_EXERCISE DETAILS_
The records underneath are to be repeated exactly, with the pictures left out.

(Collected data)

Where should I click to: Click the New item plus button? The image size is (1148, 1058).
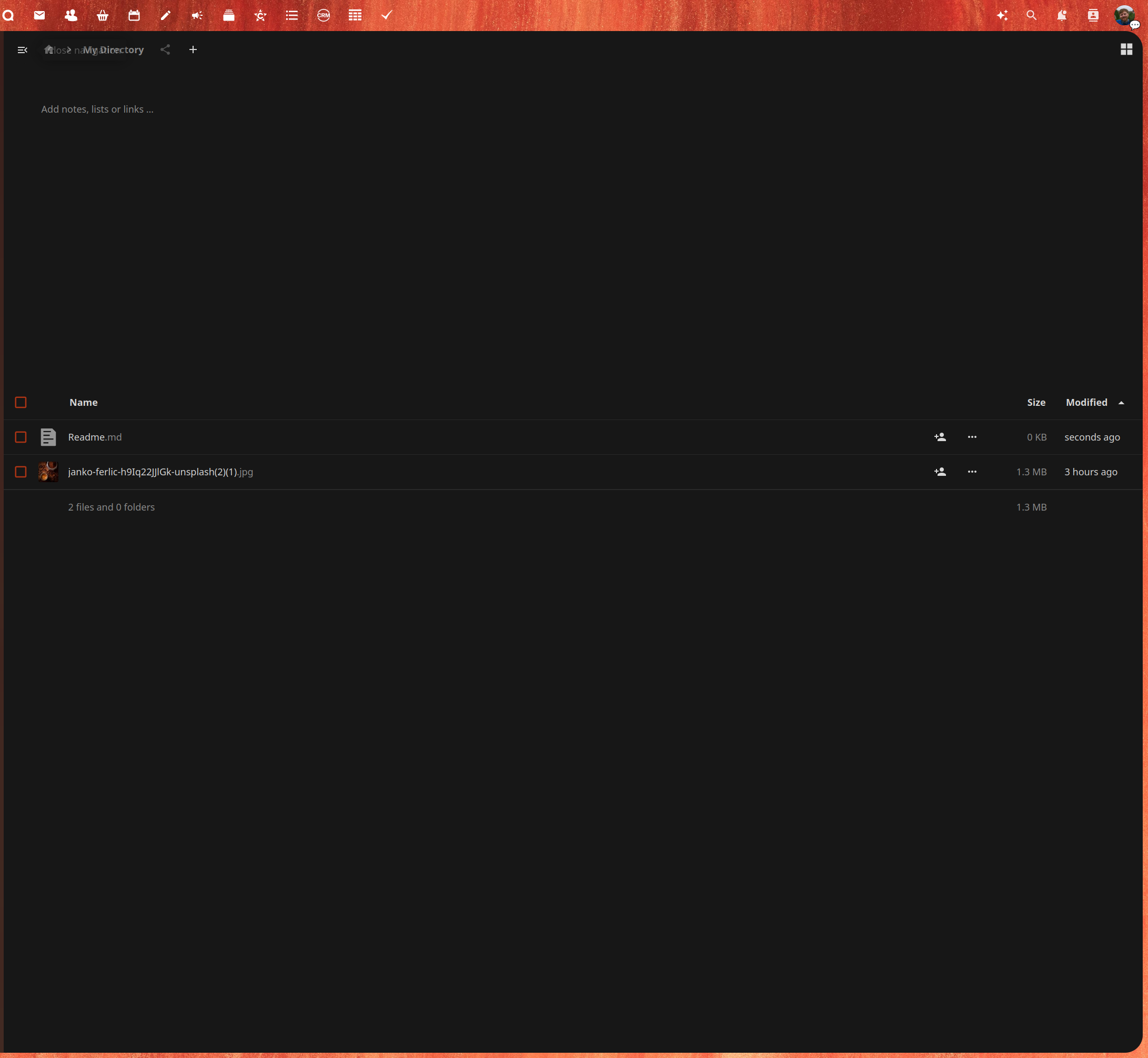tap(193, 50)
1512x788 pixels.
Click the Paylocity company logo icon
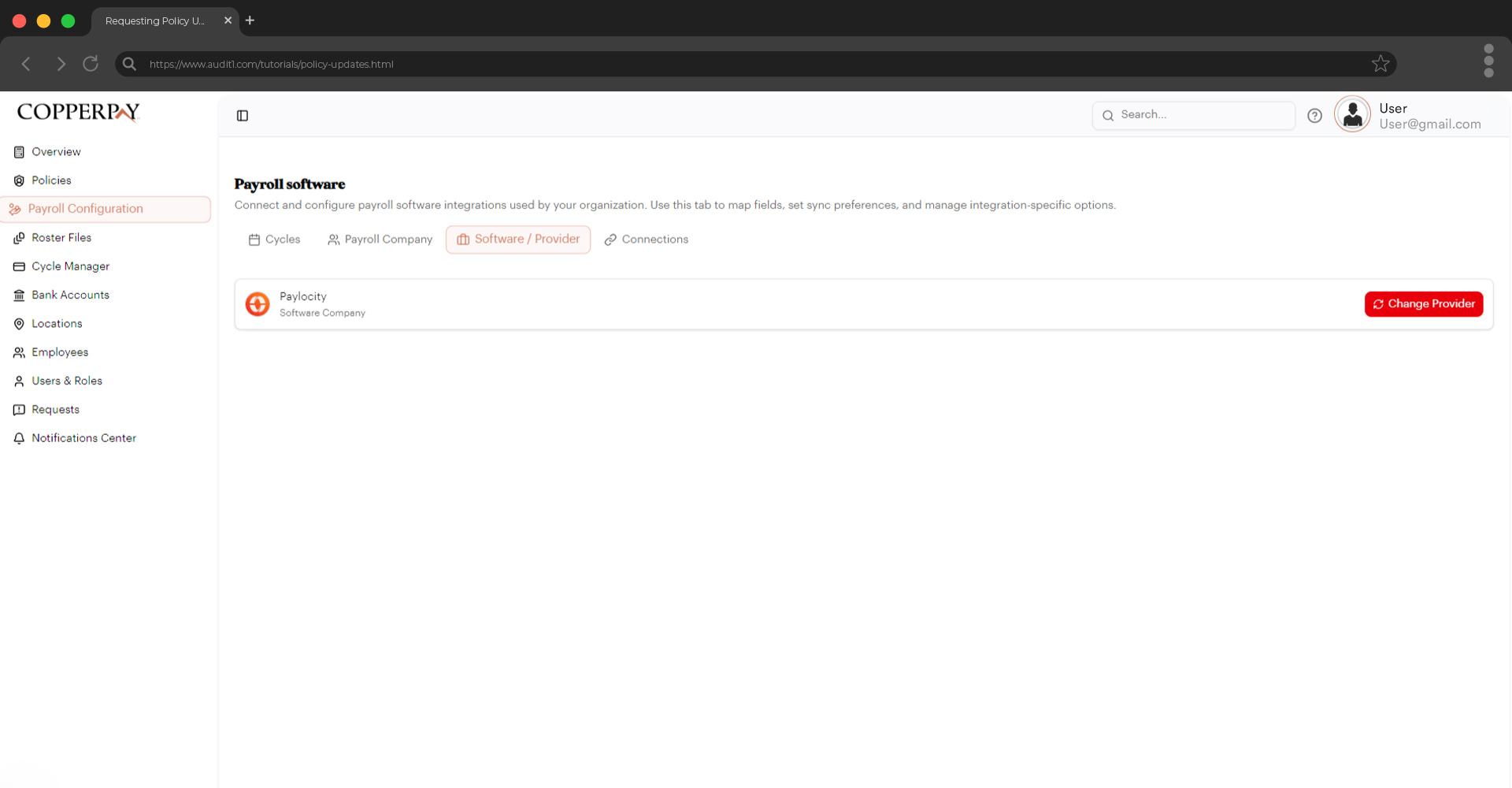point(257,303)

_SOLVED PROBLEM_
Where should I click to: Click the New item plus button? The image size is (1148, 1058).
tap(193, 50)
1512x788 pixels.
Click the Paylocity company logo icon
point(257,303)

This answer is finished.